▸ **RECORDS FOR THIS EXERCISE**:
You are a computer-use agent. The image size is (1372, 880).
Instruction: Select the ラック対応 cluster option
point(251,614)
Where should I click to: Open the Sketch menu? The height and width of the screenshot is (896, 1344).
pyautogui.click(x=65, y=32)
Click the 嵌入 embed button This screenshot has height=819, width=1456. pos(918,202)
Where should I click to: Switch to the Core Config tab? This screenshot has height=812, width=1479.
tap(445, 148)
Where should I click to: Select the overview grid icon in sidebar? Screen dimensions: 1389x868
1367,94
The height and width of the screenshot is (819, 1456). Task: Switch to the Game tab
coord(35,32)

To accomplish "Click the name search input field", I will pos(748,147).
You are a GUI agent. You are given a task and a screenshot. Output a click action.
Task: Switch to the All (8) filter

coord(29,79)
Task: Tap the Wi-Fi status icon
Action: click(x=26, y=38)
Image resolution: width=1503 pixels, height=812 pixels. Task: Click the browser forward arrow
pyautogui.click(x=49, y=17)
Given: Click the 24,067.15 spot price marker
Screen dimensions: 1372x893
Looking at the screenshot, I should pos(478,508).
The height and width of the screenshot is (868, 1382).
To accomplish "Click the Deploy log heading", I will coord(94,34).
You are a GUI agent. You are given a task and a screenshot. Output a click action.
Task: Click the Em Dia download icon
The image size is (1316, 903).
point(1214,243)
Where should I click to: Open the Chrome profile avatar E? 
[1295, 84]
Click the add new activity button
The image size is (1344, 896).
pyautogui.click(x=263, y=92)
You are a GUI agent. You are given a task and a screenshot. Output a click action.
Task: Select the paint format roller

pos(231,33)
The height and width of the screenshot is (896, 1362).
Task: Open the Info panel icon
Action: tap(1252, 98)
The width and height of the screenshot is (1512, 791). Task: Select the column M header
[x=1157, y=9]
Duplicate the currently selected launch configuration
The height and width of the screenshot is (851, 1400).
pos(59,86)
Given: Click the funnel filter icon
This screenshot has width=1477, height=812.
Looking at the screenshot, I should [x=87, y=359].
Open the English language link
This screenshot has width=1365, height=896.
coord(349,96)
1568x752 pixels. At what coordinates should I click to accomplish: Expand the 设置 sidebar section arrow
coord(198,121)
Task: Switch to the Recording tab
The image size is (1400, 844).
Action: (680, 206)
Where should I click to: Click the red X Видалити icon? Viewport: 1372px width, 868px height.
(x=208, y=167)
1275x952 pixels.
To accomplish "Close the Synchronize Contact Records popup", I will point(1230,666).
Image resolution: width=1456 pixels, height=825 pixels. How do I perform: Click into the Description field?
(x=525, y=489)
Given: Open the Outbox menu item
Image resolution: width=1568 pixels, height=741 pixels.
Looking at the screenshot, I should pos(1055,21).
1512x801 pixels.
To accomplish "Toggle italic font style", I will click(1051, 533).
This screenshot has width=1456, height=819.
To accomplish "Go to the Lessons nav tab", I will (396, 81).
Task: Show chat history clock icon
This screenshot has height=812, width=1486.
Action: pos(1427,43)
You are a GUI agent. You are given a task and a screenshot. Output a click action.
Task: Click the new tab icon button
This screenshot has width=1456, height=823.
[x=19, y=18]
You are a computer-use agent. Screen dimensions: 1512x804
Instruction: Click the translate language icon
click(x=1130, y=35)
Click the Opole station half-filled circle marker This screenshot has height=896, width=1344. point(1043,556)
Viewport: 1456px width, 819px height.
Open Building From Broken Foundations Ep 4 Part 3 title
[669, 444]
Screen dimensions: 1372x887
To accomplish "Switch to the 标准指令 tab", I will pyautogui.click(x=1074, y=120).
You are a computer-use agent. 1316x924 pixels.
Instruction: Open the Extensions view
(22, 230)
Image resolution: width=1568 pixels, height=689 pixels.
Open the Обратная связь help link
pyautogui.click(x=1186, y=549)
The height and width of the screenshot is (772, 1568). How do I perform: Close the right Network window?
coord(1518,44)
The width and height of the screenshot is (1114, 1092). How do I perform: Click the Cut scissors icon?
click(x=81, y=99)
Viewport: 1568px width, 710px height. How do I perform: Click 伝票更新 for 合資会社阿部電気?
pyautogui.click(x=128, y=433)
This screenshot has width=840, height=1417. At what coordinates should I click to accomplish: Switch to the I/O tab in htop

▸ **REQUIRED ACTION**: Copy each line from the data that features the string "button".

▸ **OUTPUT FOR THIS TASK**:
Click the 嵌入 embed button This screenshot has height=819, width=1456. pos(918,202)
Click the add new activity button
Task: Click the new tab icon button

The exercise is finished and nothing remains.